Instructions:
(1) According to the safe sleep guidance, what percentage of parents have bought or intend to buy baby sleep nests and pods that don't comply with safer sleep guidelines?
(2) Using the safe sleep guidance, explain why parents should stop for breaks on long car journeys.
(3) Reproduce everything in the safe sleep guidance from "Do not let your" down to "more detailed information.".

Excerpt:

Safe sleep for your baby

cartoon image of baby lying in a cot in correct sleeping position

Once you are home with your baby you may be feeling overwhelmed with the amount of information you have been given, and the steep learning curve you are on with a new baby.

One of the most important pieces of information you need to pay attention to is how to make sure your baby sleeps safely.

The Lullaby Trust have produced guidance on safe sleeping practices for babies which can be viewed on their website. Their top 3 recommendations are:

  • Put babies on their BACK for every sleep


  • Keep them SMOKE FREE day and night


Breastfeeding gives babies some protection against Sudden Infant Death Syndrome (SIDS)

Even if you can only breastfeed for a few days, this is still beneficial and offers some protection. The Department of Health and Social Care recommends breastfeeding for as long as possible, ideally exclusively for the first 6 months.

After 6 months, breastfeeding is encouraged with the addition of suitable weaning foods for as long as the mother and baby want to continue breastfeeding.

For further information about introducing solid foods see NHS Start 4 Life and First Steps Nutrition Trust.

Basic equipment needed – keep it simple – keep it safe

The choice of sleeping products on the market can feel overwhelming – it’s best to keep it simple.

You may also need a suitable car seat.

The essential equipment you need to keep your baby safe:

  • A cot and Moses basket with a firm flat mattress, that is protected by a waterproof cover to keep it clean and dry, with a sheet and blankets.

  • A room thermometer is also suggested to monitor the room temperature. 

  • The safest place for a baby to sleep is a separate sleeping environment such as a cot.

  • Keep the cot clear of soft toys, a clear cot is a safe cot.

Choosing baby products

When choosing products for your baby, check the following:

  • Does it comply with British Standards? If so, it should say on the product itself, its packaging, instructions or website.

  • If the item is something for your baby to sleep on, such as a mattress, is it firm? (baby’s head should not sink in by more than a few millimetres)

  • Is it entirely flat with no raised or cushioned areas?

  • Does it have a waterproof cover?

British Standard does not mean that a product helps to reduce the chance of SIDS, it just guarantees a certain level of general safety (e.g. will not fall apart or set fire easily).

You should also carefully follow the manufacturer’s instructions for any product you buy and contact the manufacturer directly with any questions.

Advertising can be very misleading and not all products on the market are safe for babies.

Research by the Lullaby Trust shows that 41% of parents have or intend to buy baby sleep nests and pods which don’t comply with safer sleep guidelines.

Watch a video about how to how to choose safe sleeping products on the Lullaby Trust website.

Sleeping position

Car seats

Do not let your baby routinely sleep in a car seat when at home. When you arrive back from a journey, remove your baby from their car seat and place them in their cot or Moses basket.

On long car journeys, stop for breaks so your baby is not in the car seat for prolonged periods (some manufacturers recommend a maximum period of 2 hours in car seats) and make sure your baby is dressed in clothing suitable for the in-car temperature.

View the Lullaby Trust’s factsheet about car seats for more detailed information.

Exercise data:
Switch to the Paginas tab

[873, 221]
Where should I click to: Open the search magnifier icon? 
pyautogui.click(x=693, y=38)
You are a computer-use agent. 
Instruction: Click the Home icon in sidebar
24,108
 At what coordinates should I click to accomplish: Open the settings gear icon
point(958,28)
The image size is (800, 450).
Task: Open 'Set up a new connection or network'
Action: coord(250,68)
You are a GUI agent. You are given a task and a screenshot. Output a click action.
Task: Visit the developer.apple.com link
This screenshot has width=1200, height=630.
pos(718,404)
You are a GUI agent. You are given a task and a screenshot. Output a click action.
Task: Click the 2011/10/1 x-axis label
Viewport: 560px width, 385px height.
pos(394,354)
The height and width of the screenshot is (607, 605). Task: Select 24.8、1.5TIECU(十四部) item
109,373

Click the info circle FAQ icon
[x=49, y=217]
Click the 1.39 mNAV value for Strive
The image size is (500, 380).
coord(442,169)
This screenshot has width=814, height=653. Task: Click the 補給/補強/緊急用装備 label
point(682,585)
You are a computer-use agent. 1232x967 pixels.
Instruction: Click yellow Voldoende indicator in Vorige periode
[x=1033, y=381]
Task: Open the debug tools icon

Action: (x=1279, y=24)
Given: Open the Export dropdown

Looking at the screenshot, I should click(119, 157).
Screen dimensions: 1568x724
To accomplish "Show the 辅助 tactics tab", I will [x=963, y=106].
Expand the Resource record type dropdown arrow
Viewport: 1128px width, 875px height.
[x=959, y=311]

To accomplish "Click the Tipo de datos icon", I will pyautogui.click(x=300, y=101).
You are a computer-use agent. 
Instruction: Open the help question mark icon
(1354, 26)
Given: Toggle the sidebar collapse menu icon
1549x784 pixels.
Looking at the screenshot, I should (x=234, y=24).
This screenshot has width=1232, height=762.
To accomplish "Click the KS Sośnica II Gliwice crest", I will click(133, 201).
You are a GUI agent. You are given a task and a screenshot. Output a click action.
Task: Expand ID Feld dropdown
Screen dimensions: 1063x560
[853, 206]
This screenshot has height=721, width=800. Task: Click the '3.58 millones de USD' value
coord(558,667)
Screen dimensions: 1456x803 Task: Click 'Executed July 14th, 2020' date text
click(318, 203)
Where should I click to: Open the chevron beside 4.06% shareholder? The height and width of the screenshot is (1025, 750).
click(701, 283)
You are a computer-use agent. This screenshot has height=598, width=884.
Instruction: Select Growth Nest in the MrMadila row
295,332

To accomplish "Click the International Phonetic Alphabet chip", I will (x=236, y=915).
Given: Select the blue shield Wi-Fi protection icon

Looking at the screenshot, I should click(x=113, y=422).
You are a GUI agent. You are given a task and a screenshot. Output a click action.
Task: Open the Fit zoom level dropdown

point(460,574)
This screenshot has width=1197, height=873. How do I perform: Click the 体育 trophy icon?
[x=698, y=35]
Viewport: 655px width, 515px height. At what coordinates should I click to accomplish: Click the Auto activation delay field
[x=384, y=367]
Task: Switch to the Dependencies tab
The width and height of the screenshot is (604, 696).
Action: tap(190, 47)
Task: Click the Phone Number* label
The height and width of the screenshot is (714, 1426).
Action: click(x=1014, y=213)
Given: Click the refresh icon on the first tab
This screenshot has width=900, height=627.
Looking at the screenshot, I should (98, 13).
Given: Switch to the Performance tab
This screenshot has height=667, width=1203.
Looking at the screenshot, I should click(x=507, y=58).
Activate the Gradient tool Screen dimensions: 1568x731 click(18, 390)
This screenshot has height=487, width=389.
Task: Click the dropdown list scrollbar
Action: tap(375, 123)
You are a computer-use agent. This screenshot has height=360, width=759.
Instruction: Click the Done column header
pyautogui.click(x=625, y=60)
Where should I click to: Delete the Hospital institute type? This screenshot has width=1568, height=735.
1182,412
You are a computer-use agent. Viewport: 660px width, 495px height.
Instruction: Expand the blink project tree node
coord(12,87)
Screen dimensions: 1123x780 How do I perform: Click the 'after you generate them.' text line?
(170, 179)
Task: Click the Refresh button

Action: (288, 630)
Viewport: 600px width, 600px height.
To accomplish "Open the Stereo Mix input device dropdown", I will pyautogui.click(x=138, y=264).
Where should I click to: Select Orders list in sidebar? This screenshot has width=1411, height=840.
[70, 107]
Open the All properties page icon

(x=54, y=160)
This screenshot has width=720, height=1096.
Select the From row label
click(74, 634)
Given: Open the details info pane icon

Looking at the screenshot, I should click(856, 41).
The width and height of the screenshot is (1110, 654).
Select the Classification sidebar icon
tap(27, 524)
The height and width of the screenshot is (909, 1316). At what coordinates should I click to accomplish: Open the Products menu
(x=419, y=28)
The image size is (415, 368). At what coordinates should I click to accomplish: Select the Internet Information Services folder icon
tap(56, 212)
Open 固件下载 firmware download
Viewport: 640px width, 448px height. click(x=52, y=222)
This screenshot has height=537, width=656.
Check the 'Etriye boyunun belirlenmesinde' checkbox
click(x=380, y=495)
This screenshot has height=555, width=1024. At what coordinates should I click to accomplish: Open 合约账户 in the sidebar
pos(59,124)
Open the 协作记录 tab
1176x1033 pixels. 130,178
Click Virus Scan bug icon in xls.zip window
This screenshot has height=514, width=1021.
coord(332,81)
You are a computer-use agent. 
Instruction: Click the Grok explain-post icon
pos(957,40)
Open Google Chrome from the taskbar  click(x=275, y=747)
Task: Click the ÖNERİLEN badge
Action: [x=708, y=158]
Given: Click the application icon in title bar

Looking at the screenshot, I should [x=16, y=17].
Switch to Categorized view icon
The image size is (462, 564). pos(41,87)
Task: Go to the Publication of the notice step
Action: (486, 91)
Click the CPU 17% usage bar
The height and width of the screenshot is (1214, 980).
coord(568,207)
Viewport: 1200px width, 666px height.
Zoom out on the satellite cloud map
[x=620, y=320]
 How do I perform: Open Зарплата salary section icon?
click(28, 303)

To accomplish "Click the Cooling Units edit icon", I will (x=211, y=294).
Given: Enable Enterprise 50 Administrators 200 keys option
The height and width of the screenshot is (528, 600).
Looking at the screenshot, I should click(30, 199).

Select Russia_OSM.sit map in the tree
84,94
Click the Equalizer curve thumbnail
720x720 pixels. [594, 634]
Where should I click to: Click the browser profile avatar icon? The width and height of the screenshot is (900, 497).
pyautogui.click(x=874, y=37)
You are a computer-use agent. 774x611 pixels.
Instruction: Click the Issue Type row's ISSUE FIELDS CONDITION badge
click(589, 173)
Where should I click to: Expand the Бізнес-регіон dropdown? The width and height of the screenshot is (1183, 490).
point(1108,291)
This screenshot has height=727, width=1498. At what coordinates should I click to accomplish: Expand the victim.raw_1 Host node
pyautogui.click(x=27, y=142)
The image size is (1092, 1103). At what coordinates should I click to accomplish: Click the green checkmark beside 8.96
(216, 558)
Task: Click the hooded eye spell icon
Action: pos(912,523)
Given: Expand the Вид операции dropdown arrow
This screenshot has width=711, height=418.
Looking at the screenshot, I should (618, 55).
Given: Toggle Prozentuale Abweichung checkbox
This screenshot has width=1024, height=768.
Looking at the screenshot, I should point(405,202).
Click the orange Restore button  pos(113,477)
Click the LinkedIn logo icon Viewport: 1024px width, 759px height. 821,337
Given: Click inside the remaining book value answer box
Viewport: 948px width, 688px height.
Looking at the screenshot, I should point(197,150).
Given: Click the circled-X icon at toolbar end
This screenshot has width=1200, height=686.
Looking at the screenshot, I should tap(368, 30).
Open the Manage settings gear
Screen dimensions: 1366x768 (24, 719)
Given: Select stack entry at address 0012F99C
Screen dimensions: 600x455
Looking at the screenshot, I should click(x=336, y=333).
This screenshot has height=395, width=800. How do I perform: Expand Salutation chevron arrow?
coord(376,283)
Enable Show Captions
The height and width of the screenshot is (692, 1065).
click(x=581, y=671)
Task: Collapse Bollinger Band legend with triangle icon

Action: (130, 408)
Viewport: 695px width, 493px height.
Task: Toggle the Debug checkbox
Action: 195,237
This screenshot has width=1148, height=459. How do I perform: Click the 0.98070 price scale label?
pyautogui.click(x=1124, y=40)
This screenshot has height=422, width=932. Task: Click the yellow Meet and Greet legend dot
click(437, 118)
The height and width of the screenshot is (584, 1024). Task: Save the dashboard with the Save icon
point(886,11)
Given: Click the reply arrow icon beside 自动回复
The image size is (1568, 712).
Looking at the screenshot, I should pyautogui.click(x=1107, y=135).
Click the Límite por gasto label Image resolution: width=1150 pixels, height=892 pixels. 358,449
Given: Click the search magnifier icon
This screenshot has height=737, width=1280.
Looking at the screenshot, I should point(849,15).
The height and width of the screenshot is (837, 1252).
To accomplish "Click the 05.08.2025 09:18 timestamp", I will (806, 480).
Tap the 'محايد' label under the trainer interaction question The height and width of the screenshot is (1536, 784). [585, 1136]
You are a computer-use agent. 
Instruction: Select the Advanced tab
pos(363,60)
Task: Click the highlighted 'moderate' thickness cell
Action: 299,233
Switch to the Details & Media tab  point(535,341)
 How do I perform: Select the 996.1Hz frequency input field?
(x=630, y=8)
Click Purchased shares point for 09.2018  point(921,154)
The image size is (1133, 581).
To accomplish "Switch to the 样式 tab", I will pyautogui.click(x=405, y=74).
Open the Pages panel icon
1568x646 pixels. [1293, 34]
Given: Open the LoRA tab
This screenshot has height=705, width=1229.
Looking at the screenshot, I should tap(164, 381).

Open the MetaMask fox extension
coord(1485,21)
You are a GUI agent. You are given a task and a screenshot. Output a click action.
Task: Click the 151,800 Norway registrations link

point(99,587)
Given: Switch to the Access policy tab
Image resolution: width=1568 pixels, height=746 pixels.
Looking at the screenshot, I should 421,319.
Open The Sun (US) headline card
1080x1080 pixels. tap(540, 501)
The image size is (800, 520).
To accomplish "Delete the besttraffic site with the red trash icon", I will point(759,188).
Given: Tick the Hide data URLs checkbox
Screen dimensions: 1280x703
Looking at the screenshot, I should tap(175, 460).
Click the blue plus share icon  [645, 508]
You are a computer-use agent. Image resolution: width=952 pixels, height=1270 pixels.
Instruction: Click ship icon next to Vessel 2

Answer section:
(1) 41% of parents.

(2) Breaks keep the baby from staying in the car seat for prolonged periods. Some manufacturers recommend a maximum of 2 hours in car seats.

(3)
Do not let your baby routinely sleep in a car seat when at home. When you arrive back from a journey, remove your baby from their car seat and place them in their cot or Moses basket.

On long car journeys, stop for breaks so your baby is not in the car seat for prolonged periods (some manufacturers recommend a maximum period of 2 hours in car seats) and make sure your baby is dressed in clothing suitable for the in-car temperature.

View the Lullaby Trust’s factsheet about car seats for more detailed information.